Dans un long exposé, une ex-‘data scientist’ de Facebook signale que l’entreprise en fait nettement trop peu pour juguler les litiges politiques basés sur de faux comptes. Il y a trop d’incidents, trop peu de moyens et trop de responsabilités qui pèsent sur une poignée de personnes.

Sophie Zhang a rédigé un mémo interne très étoffé lors de sa dernière journée de travail. Buzzfeed a pu le consulter et en a publié de grandes parties. Elle était membre du Facebook Site Integrity fake engagement team et révèle une vision étonnante du travail de quelqu’un ayant pour tâche d’identifier l’activité suspecte sur le réseau social.

En bref, cela revient à dire que Facebook en fait beaucoup trop peu pour contrer la manipulation politique sur la plate-forme. Il ne s’agit ici pas forcément de politiciens qui propagent des propos mensongers, mais de tentatives de diffuser des messages via des comptes factices, ou de faire massivement obstacle à des opposants politiques.

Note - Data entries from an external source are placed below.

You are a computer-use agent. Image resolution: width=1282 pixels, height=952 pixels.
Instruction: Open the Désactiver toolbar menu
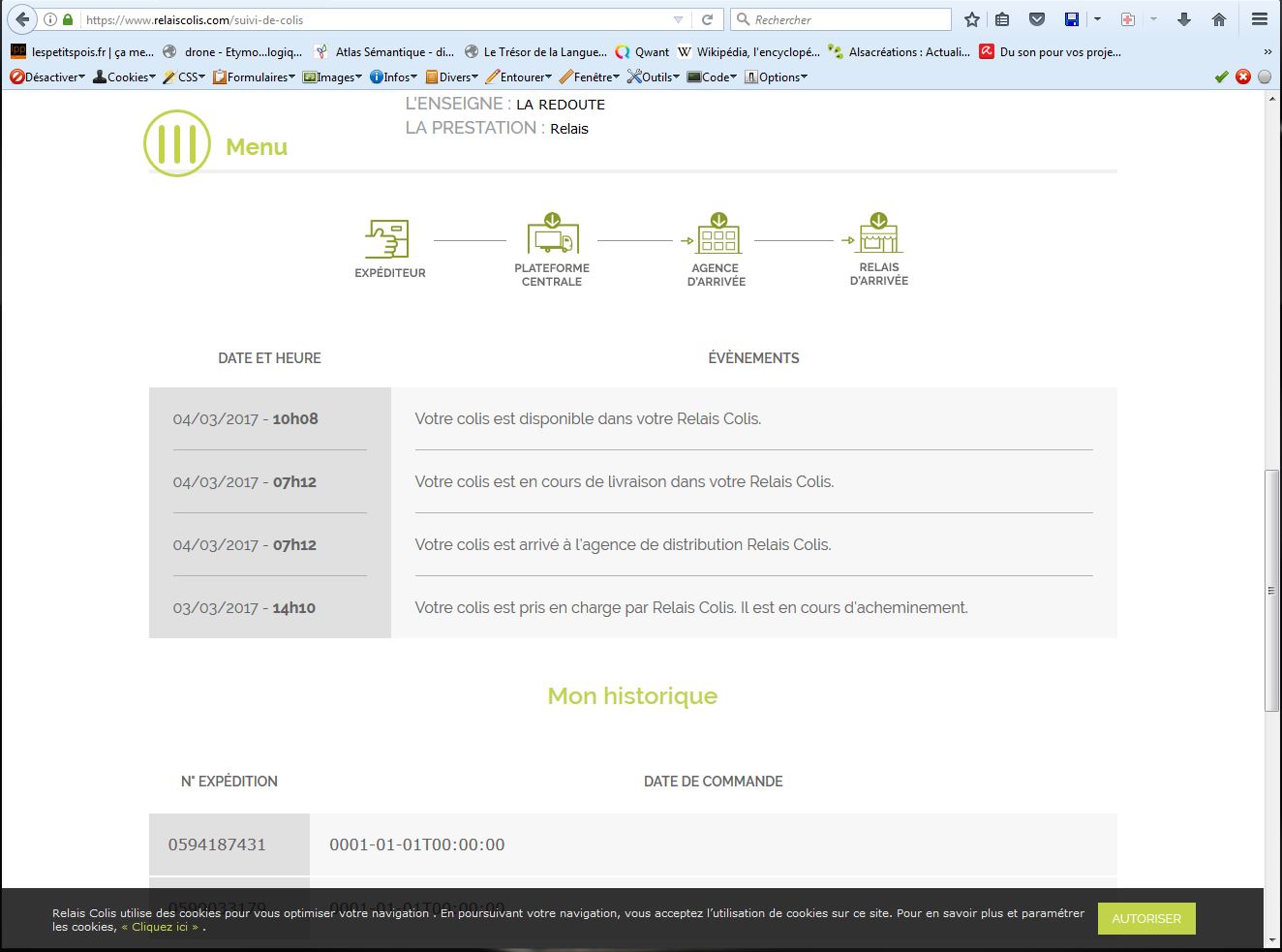tap(48, 77)
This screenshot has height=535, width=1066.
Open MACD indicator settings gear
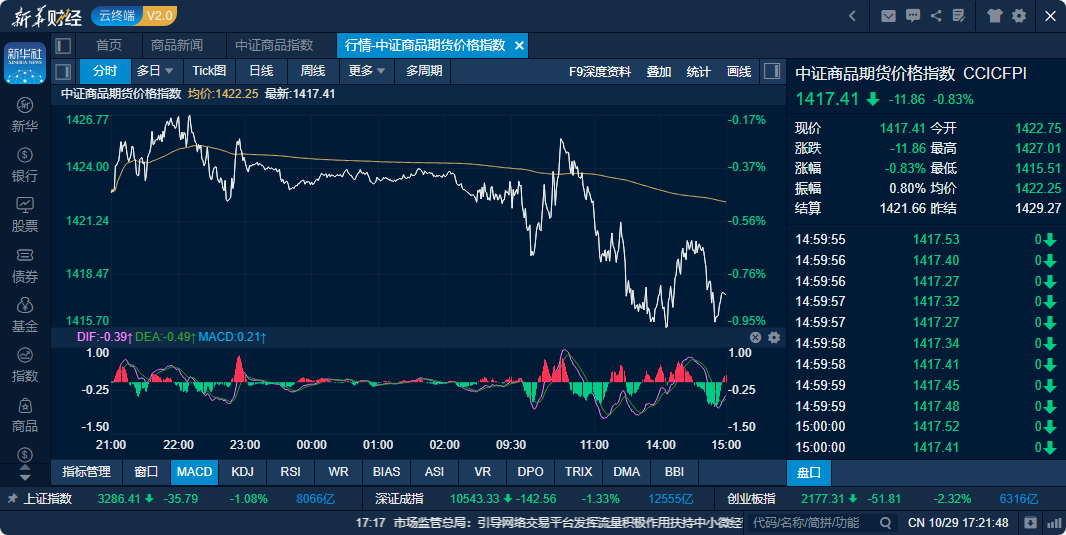773,338
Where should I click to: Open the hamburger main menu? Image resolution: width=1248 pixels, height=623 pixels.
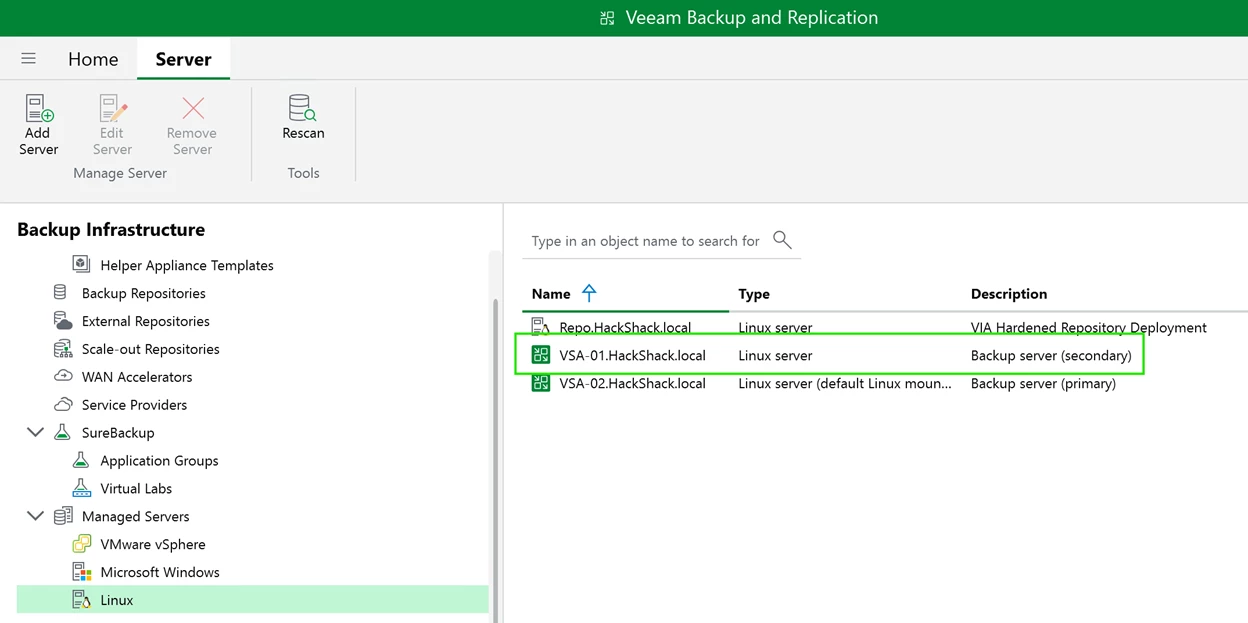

“Au cours de mes trois années passées chez Facebook, j’ai connu plusieurs tentatives flagrantes de gouvernements étrangers d’abuser de notre plate-forme à grande échelle en vue de tromper leurs propres citoyens”, écrit-elle. Et d’ajouter qu’elle a dû elle-même prendre des décisions qui ont exercé une influence sur des présidents et des politiciens éminents dans divers pays.

De l’Italie à l’Inde

Les incidents se sont littéralement manifestés dans le mode entier. C’est ainsi que Zhang a découvert des milliers de comptes suspects qui, sur Facebook, fustigeaient l’opposition en Azerbaïdjan. Mais Facebook ne réagit qu’un an après une notification interne.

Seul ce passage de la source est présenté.